Published in PLoS One, this is the first research to find an entire enzyme system activated in only one sex of a creature. The research was performed using nuclear magnetic resonance.
Lead author Robert Kleps, director of the UIC Research Resource Center NMR Lab, says that though hormone level differences are generally accepted as the primary cause of variation between the sexes in animal and human development, the existence of a sex-specific metabolite is a previously unrecognised and potentially significant biochemical phenomenon.
"It's possible to speculate that the presence or absence of a sex-specific metabolite might affect an animal's development, anatomy and biochemistry," said Kleps, adding that differences between the sexes such as susceptibility to heart disease or average life span might be due to the presence or absence of a metabolite.
He believes that with the knowledge that a sex-specific metabolite exists in one animal, researchers may now review metabolic studies in other animals and humans to look for the presence of a sex-specific metabolite that might have escaped notice in the variation among individuals.
During the study, the researchers found in an atom of P-31 with a signature "chemical shift" in male gill tissue, indicating the presence of a unique, unidentified phosphorus compound.
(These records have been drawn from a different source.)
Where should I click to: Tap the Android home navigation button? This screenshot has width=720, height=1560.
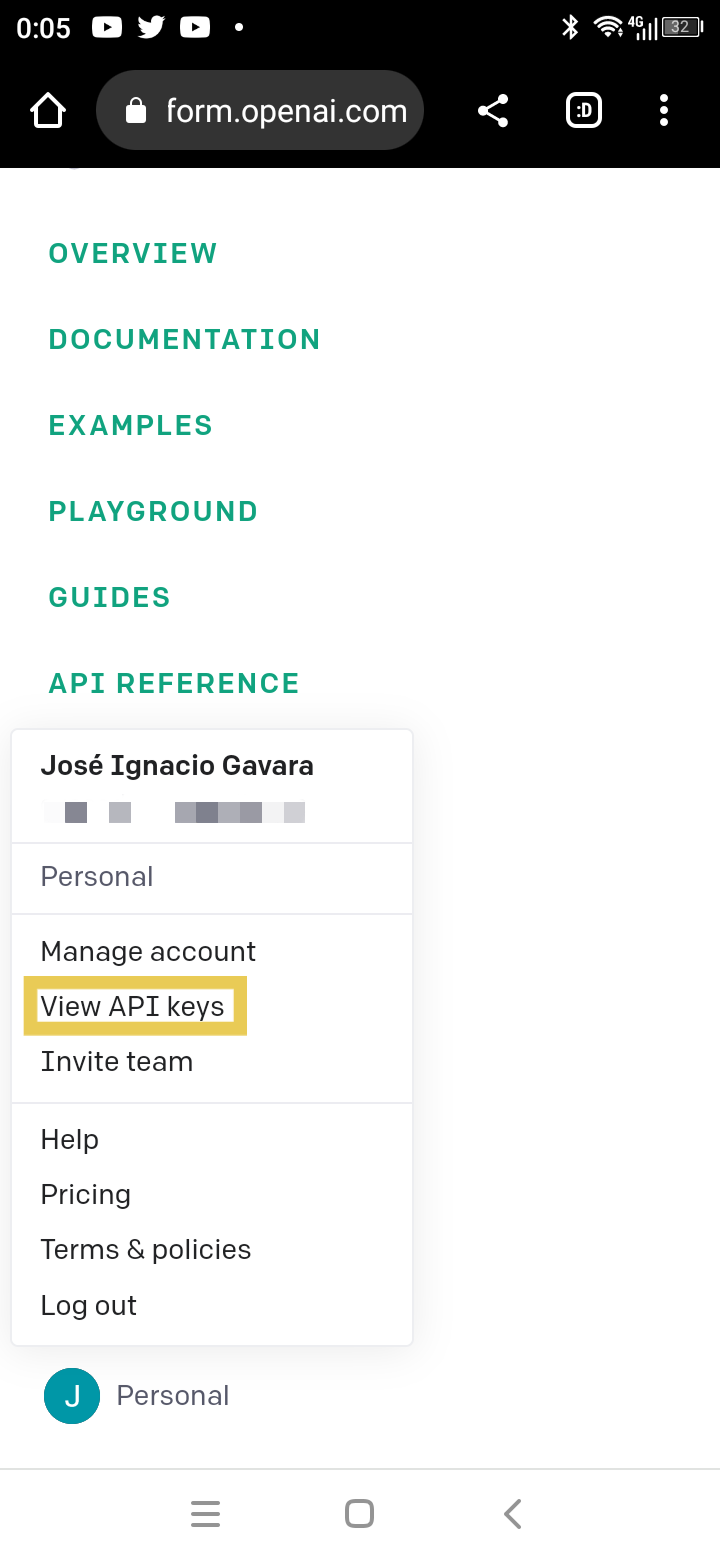[359, 1514]
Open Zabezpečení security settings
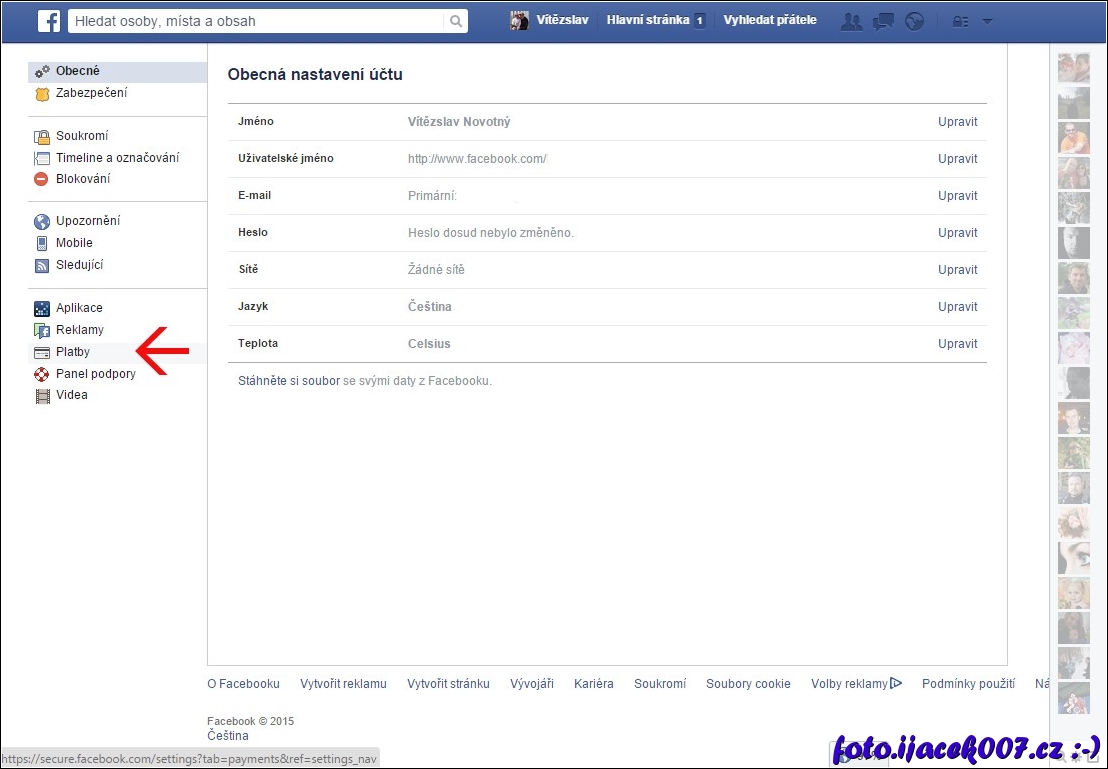The height and width of the screenshot is (769, 1108). 91,93
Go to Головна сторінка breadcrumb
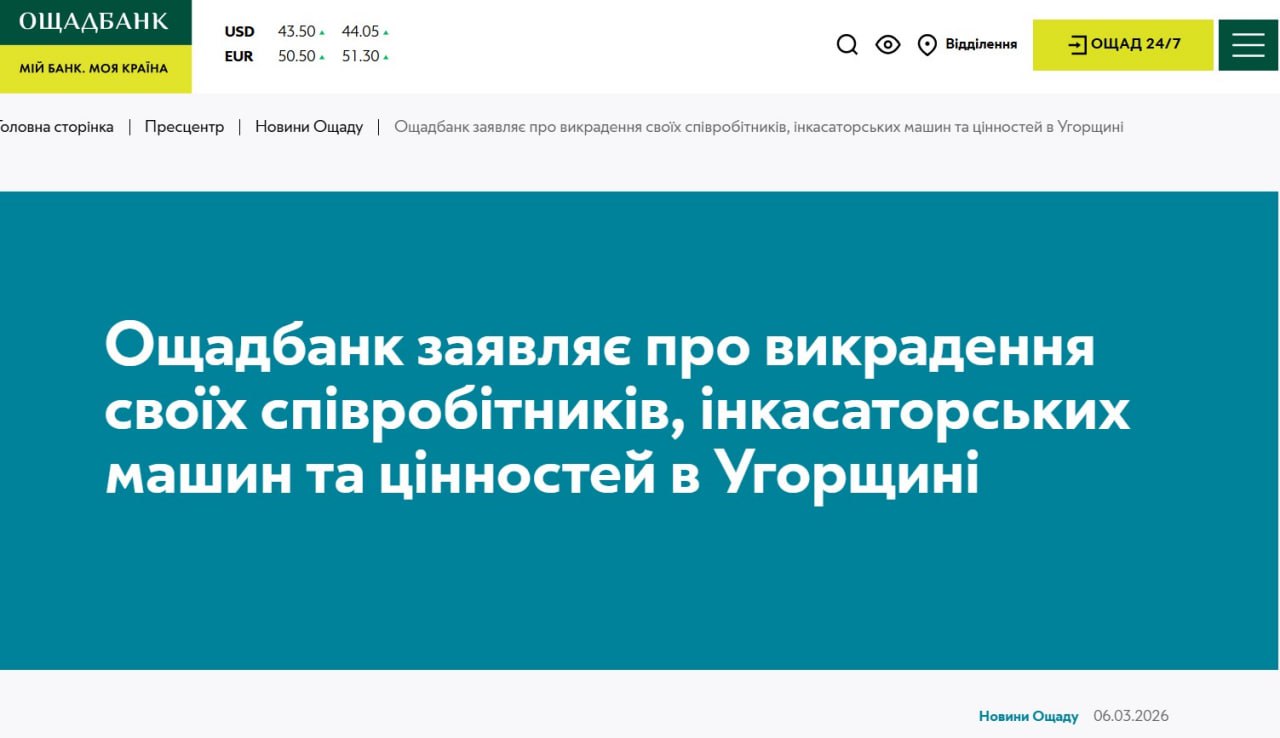This screenshot has width=1280, height=738. pyautogui.click(x=55, y=127)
Upon analysis of the phosphorus compound, they identified it as 2-aminoethyl phosphonate, an uncommon but well-documented metabolite which is not known to be a hormone.
Similar results were produced when the researchers tested gill tissue from crabs harvested in six different years from the Chesapeake Bay and the gulf coast of Florida, confirming that the presence of AEP in males and absence in females is the norm for blue crabs.
Kleps, however, did not rule out the possibility that the difference between the sexes could be due to a difference in their diet.
In his papers, he has revealed that a rare gynandromorphic blue crab—one half male, one half female—had been captured by Romuald Lipcius of the Virginia Institute of Marine Science at the College of William & Mary. It is divided down the middle, with a characteristic blue male claw and a female red claw. The underside of the crab is also visibly divided into male and female halves.
After the crab died, Lipcius sent Kleps gill tissue from each side for analysis. The measured levels of AEP from the male and female gills provided additional evidence that AEP is a sex-specific compound.
"Since both sides of this strange crab have, of necessity, shared a diet and environment, we had completely independent confirmation of the sex-specific nature of this metabolite. That blue crabs have this sex-specific compound may be a fluke, or it might represent a common but overlooked process in animal development," said Kleps.